Evaluations metrics dashboard(评估指标仪表盘)¶
Metrics from evaluation suite runs are collected in reports that can be viewed in the AIP Evals metrics dashboard. Here, you can view charts and statistics or compare aggregate results from evaluation functions and/or results from individual test cases. Note that metric objectives are not supported in the dashboard view.

To access the dashboard select View metrics dashboard in the run results view on the Logic sidebar or the Run tests tab on the evaluation suite page.

For deeper analysis and debugging, you can access the LLM trace viewer. Navigate to the View tests tab and double click into a test case to open the trace viewer. Here, you will be able to view execution information outlining how the function result was computed. If you are using a custom LLM as a judge evaluator, the LLM trace viewer will also include information about the decision-making process of the LLM judge.

中文翻译¶
评估指标仪表盘¶
评估套件运行的指标会收集到报告中,您可以在 AIP Evals 评估指标仪表盘(metrics dashboard)中查看。在这里,您可以查看图表和统计数据,或比较评估函数的聚合结果以及/或单个测试用例的结果。请注意,指标目标(metric objectives)在仪表盘视图中不受支持。

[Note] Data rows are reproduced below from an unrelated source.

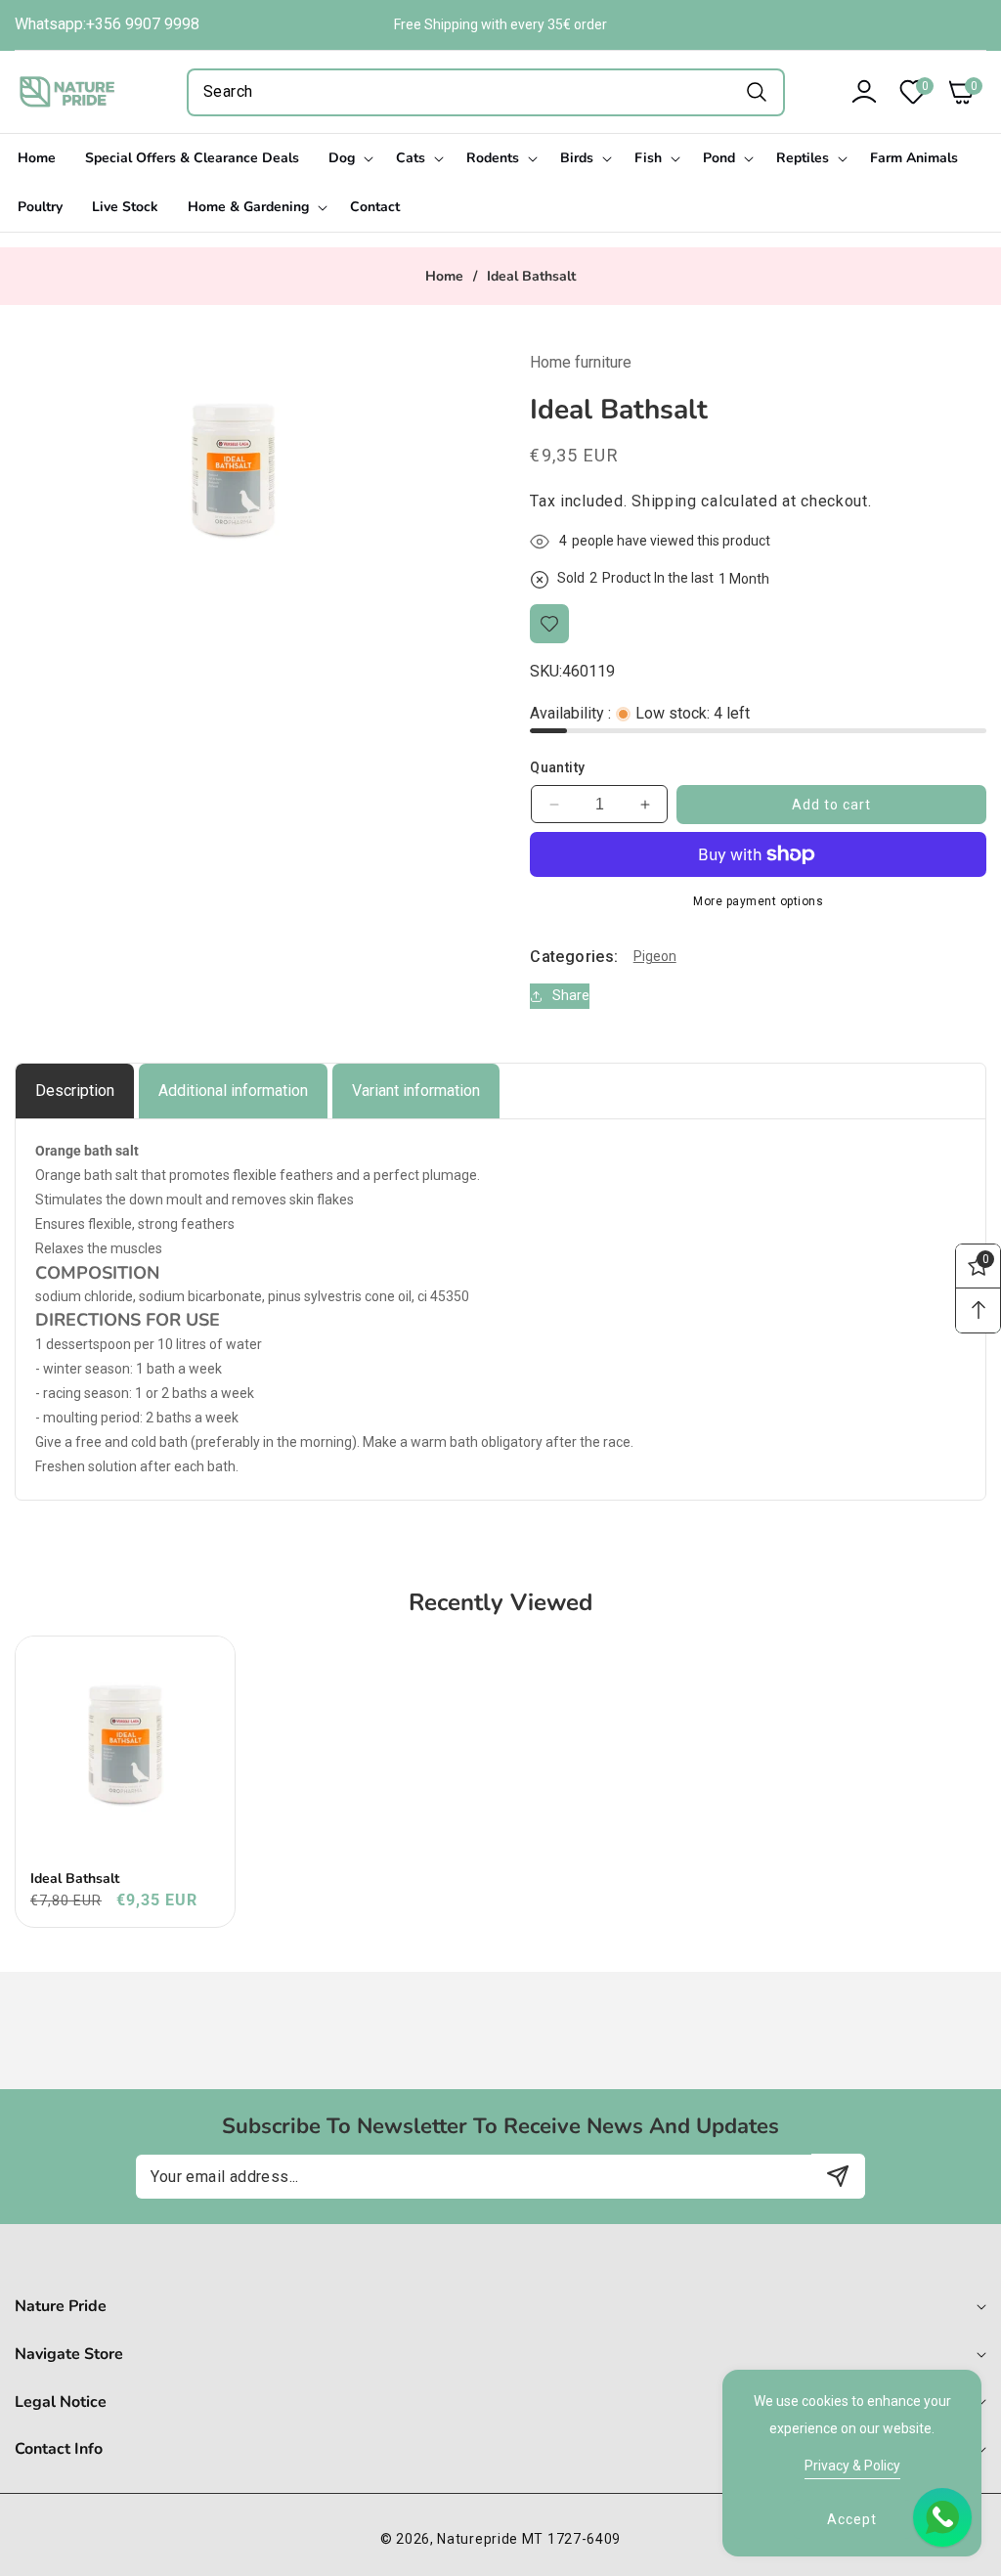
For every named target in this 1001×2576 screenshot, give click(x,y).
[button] (957, 92)
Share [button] (570, 995)
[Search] (756, 92)
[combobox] (486, 92)
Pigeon (654, 956)
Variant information (416, 1090)
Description (74, 1090)
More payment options (758, 901)
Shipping (664, 501)
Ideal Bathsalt (74, 1879)
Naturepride (477, 2539)
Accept (852, 2519)
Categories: (574, 956)
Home (444, 276)
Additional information (233, 1090)
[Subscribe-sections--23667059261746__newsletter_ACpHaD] (838, 2176)
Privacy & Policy (852, 2465)
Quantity (557, 767)
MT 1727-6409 (571, 2539)
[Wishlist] (549, 623)
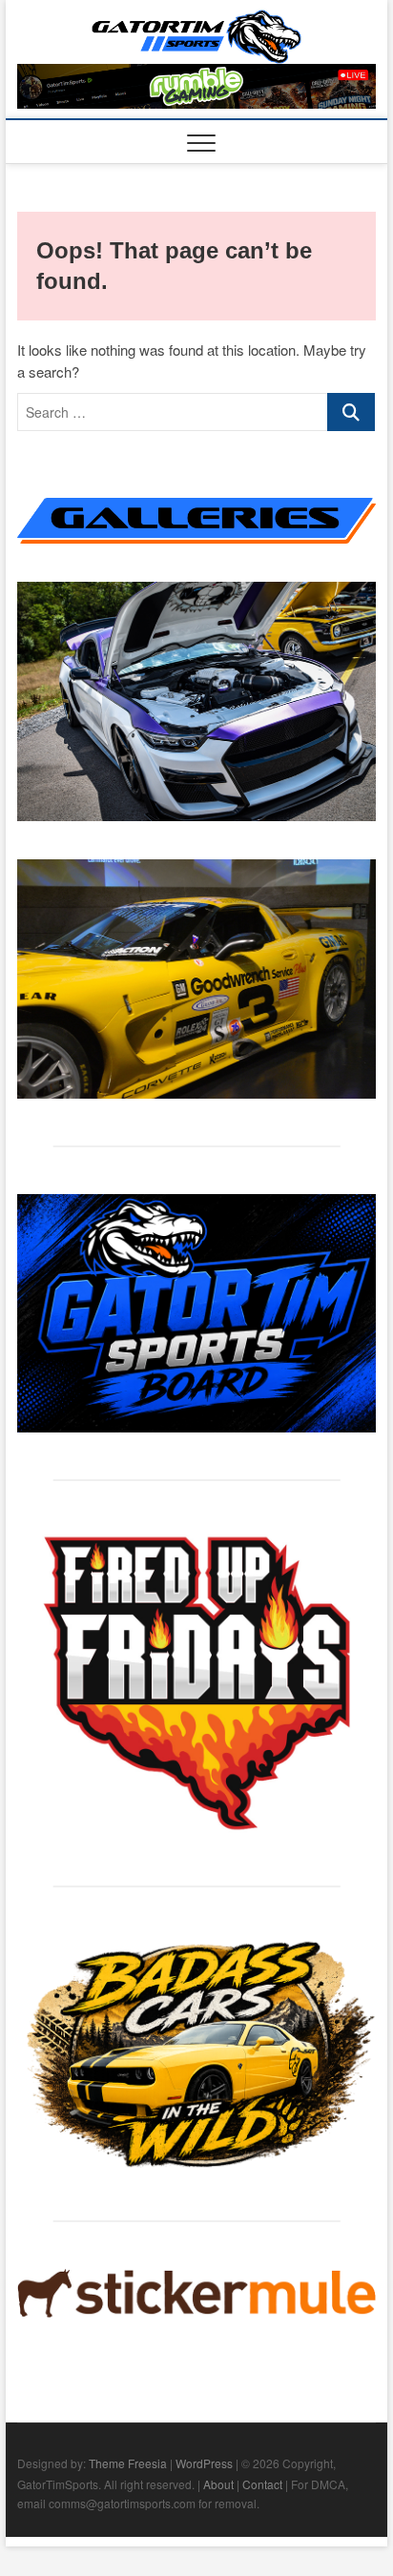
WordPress (204, 2463)
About (218, 2484)
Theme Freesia (128, 2463)
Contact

要访问仪表盘,请在 Logic 侧边栏的运行结果视图中选择 查看指标仪表盘(View metrics dashboard),或在评估套件页面上选择 运行测试(Run tests) 选项卡。

如需进行更深入的分析和调试,您可以访问 LLM 追踪查看器(LLM trace viewer)。导航至 查看测试(View tests) 选项卡,双击某个测试用例即可打开追踪查看器。在这里,您将能够查看说明函数结果计算方式的执行信息。如果您使用自定义 LLM 作为评判评估器(judge evaluator),LLM 追踪查看器还将包含 LLM 评判决策过程的相关信息。